> Work order
Reproduce the material word for word, starting with its first line and going on through the line with "The width and height of the screenshot is (1257, 1078).". Include both of those lines and nothing after them.

> Supplied information
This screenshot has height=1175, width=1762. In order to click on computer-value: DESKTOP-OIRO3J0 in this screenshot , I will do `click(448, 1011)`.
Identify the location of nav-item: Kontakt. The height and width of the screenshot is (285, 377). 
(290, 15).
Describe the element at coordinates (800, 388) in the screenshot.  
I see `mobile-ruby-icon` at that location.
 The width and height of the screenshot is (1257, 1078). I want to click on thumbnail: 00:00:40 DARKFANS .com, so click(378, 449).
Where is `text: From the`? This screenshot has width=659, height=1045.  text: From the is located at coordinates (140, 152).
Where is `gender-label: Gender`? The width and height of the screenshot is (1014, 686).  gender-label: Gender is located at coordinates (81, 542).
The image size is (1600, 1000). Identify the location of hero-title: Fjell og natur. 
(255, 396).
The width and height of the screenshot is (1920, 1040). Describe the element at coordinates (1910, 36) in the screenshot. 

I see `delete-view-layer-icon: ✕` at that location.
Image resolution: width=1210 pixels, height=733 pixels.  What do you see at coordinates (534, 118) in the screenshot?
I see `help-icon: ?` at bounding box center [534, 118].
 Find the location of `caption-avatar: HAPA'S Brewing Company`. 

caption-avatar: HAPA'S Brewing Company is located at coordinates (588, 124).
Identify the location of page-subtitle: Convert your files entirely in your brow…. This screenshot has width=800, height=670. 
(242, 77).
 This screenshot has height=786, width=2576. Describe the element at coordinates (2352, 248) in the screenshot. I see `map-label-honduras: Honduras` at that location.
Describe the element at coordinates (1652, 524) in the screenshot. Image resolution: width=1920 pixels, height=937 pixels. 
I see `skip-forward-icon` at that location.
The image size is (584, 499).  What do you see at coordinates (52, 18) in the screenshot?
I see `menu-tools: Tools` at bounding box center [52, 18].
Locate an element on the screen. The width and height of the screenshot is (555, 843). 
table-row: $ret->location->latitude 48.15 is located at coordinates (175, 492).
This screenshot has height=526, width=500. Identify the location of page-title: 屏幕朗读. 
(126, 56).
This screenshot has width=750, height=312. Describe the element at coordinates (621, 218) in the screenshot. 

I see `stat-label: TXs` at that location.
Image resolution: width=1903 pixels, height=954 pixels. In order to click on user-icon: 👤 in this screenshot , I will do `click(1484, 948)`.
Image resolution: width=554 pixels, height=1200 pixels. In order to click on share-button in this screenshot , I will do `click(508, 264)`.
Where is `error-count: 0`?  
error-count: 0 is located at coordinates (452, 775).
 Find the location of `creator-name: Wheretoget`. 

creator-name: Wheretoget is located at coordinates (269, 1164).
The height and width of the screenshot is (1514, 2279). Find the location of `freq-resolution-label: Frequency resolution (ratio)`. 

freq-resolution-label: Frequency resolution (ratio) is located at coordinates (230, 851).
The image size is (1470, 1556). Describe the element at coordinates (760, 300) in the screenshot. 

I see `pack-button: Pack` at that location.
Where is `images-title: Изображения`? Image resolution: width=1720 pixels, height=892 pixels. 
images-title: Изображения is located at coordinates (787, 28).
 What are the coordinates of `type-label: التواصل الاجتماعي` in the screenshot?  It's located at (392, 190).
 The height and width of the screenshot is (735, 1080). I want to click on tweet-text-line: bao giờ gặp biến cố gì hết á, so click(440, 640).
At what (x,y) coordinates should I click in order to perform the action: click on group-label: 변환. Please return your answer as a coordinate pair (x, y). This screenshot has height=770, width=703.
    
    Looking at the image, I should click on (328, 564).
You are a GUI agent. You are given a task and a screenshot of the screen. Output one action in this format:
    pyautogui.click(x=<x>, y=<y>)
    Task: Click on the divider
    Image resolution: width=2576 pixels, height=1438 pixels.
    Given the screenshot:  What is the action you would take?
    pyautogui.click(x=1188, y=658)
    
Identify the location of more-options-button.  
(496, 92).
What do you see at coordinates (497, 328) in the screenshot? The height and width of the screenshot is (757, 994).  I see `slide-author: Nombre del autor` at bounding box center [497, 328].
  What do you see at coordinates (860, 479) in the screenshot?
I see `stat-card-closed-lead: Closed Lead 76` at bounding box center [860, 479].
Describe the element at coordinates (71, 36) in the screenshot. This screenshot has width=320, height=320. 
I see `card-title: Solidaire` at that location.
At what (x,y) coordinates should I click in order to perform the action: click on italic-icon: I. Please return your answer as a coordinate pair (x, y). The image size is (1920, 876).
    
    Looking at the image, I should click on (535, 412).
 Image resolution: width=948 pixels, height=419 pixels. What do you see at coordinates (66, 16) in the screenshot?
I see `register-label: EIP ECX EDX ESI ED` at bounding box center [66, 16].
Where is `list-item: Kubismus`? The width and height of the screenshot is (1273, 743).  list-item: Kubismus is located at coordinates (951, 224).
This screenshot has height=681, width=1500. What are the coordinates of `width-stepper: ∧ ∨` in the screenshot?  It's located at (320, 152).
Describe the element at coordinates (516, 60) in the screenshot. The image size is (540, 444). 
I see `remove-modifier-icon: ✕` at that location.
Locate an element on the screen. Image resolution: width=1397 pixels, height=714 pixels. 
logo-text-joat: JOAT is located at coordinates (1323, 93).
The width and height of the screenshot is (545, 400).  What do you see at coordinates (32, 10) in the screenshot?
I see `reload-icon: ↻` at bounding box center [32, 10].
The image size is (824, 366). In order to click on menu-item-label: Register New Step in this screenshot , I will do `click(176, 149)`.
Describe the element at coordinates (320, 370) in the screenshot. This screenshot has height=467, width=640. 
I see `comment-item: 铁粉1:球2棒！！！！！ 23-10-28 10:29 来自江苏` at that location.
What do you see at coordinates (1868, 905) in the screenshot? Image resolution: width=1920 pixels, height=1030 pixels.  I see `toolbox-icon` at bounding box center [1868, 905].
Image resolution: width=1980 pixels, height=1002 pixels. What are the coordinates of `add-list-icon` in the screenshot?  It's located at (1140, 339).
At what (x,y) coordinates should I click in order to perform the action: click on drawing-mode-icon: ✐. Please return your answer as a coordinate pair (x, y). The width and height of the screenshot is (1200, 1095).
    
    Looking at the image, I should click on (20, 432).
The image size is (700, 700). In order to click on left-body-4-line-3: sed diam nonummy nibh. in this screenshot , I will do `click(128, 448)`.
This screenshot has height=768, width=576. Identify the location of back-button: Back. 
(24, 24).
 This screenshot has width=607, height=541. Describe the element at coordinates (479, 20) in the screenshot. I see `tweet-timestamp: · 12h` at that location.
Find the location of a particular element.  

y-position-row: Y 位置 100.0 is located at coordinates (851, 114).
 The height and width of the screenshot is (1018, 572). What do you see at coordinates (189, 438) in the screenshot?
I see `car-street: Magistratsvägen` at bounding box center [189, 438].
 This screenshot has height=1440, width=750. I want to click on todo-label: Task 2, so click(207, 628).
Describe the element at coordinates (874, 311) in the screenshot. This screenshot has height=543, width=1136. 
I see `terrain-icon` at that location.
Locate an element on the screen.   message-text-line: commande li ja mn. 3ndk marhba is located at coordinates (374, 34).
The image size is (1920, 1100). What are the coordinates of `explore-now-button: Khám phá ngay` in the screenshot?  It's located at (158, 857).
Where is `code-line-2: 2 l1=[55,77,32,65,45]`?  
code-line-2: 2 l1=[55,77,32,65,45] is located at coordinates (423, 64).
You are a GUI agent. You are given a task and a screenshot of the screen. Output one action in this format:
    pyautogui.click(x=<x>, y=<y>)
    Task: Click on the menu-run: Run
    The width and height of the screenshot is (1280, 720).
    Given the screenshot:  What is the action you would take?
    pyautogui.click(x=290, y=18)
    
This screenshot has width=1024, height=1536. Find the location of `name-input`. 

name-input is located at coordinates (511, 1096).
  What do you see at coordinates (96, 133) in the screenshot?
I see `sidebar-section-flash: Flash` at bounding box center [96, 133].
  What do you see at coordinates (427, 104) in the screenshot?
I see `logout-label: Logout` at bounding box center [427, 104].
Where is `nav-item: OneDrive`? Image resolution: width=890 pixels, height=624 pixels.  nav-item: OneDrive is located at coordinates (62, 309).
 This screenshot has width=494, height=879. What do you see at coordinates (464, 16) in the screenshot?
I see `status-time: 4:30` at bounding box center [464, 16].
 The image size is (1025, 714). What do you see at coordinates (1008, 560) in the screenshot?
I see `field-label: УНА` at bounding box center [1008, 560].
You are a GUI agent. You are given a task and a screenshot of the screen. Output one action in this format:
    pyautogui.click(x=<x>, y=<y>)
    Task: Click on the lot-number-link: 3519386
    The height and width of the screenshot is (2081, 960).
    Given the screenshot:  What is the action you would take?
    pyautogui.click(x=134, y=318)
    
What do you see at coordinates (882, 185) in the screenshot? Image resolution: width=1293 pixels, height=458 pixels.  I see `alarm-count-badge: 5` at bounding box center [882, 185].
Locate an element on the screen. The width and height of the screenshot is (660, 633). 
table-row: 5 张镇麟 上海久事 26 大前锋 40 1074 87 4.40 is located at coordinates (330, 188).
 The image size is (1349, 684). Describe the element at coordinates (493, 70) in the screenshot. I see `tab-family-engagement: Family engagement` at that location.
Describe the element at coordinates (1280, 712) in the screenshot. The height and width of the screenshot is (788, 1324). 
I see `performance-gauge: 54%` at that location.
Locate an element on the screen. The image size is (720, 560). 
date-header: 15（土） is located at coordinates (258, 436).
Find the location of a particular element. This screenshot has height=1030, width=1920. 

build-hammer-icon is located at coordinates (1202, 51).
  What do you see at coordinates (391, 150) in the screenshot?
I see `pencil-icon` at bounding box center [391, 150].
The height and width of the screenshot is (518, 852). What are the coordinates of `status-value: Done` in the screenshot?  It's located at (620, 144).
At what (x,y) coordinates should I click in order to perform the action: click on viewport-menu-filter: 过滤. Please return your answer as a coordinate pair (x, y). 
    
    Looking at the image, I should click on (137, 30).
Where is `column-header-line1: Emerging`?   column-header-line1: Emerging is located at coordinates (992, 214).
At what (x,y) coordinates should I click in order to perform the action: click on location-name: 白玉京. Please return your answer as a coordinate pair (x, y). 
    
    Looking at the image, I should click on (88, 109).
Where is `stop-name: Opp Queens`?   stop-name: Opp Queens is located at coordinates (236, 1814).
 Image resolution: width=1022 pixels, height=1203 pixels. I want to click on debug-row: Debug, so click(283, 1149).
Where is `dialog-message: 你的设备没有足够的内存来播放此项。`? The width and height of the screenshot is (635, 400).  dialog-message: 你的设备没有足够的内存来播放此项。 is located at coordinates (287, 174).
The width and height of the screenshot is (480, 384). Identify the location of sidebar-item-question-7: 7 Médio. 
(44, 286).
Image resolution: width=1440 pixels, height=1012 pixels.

> Solution to the exercise
This screenshot has height=1175, width=1762. In order to click on computer-value: DESKTOP-OIRO3J0 in this screenshot , I will do `click(448, 1011)`.
Identify the location of nav-item: Kontakt. The height and width of the screenshot is (285, 377). 
(290, 15).
Describe the element at coordinates (800, 388) in the screenshot.  
I see `mobile-ruby-icon` at that location.
 The width and height of the screenshot is (1257, 1078). I want to click on thumbnail: 00:00:40 DARKFANS .com, so click(378, 449).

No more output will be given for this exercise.